The PSP is state-led through DTP-New Communities, formerly the Victorian Planning Authority, and Council’s role is both local planning authority and future implementation agency (Source: agenda-1-april-2026.pdf, p.8). Melbourne Water is nominated as acquiring authority for PAO6 drainage outfall land, which creates an infrastructure-authority dependency outside Council’s direct land-acquisition role (Source: agenda-1-april-2026.pdf, p.11). Transport for Victoria would become a determining referral authority for applications within 100 metres of land shown for BMELR, tying local permit decisions to state transport oversight (Source: agenda-1-april-2026.pdf, p.12). EPA involvement is requested for air pollution and nuisance dust assessments in the quarry buffer, which would add environmental-regulator input to sensitive-use decisions (Source: agenda-1-april-2026.pdf, p.16).

Gaps in This Analysis

The largest gap is source depth: the manifest includes the agenda, minutes and a large attachment PDF, but the extracted text for the attachment largely exposes the table of contents and page markers rather than the detailed PSP, DCP, NVPP, ordinance, plans, cost sheets or Council submission text (Source: attachments-1-april-2026.pdf, p.3). This prevents independent testing of the net developable area, DCP project list, DCP total costs, land-budget tables, native vegetation losses, conservation reserve sizes, drainage scheme design, road cross-sections, BMELR modelling assumptions, quarry-buffer extent, contamination mapping and the exact wording of proposed controls (Source: attachments-1-april-2026.pdf, p.3).
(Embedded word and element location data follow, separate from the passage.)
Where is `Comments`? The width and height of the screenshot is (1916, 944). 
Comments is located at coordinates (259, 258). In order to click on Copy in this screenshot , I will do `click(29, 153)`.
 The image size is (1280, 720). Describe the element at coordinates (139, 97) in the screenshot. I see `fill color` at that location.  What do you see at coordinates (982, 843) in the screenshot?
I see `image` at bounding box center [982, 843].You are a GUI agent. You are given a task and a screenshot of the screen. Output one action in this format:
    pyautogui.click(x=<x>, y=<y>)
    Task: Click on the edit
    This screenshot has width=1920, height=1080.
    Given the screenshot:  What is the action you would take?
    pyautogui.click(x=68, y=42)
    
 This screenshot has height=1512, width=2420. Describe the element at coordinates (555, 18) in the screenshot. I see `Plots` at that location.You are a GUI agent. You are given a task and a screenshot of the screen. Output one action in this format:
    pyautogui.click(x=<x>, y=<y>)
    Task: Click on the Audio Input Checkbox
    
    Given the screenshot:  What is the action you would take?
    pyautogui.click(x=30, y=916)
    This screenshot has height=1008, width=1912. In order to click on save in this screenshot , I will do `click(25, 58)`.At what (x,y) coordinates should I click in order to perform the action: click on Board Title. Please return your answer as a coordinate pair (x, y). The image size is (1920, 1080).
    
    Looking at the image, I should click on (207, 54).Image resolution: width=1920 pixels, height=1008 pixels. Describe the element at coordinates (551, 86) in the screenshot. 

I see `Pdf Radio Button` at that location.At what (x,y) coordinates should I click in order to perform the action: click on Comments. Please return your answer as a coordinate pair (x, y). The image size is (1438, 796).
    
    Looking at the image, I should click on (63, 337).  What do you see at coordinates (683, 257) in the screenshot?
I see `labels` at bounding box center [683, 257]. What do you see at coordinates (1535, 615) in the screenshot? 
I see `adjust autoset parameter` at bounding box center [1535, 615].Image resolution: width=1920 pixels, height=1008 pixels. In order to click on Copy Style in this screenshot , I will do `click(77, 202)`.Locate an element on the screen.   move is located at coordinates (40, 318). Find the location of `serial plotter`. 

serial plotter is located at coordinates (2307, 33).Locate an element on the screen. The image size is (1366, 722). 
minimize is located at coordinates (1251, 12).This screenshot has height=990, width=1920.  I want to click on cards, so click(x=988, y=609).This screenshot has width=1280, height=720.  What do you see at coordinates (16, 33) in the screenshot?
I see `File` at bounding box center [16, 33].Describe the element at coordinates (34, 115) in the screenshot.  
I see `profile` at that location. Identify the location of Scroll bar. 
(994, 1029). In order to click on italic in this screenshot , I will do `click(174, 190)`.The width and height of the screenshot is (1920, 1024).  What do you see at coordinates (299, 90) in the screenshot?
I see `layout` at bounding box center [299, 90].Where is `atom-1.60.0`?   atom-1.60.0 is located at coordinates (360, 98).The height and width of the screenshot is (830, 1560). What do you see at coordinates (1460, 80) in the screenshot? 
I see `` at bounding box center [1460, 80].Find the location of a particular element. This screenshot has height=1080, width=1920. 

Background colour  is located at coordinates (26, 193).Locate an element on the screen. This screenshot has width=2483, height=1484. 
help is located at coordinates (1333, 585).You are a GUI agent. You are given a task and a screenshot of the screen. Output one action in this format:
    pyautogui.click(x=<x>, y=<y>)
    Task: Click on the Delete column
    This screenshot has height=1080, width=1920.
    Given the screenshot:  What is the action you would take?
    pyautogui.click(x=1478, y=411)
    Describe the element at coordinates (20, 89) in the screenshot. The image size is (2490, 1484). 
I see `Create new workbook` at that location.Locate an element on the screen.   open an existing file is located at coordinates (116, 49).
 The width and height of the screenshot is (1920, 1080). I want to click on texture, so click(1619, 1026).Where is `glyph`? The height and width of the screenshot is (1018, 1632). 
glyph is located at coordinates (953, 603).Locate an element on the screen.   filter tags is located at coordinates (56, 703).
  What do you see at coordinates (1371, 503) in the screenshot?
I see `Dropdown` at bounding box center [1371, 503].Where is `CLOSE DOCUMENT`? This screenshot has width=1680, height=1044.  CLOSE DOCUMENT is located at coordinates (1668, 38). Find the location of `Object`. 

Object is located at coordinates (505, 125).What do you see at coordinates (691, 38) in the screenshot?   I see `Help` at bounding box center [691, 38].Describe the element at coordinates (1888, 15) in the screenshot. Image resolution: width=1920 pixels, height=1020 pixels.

The source set also does not include public submissions received by DTP-New Communities, so this page cannot count submitters, separate agency issues from landowner issues, or test which unresolved issues are likely to proceed to the Standing Advisory Committee (Source: minutes-omc-1-april-2026.pdf, p.8). A future gap-fill should target the DTP or Engage Victoria amendment page for the exhibited Merrimu PSP, DCP, NVPP, ordinance, background technical reports, public submissions and any Standing Advisory Committee material (Source: agenda-1-april-2026.pdf, pp.13-14).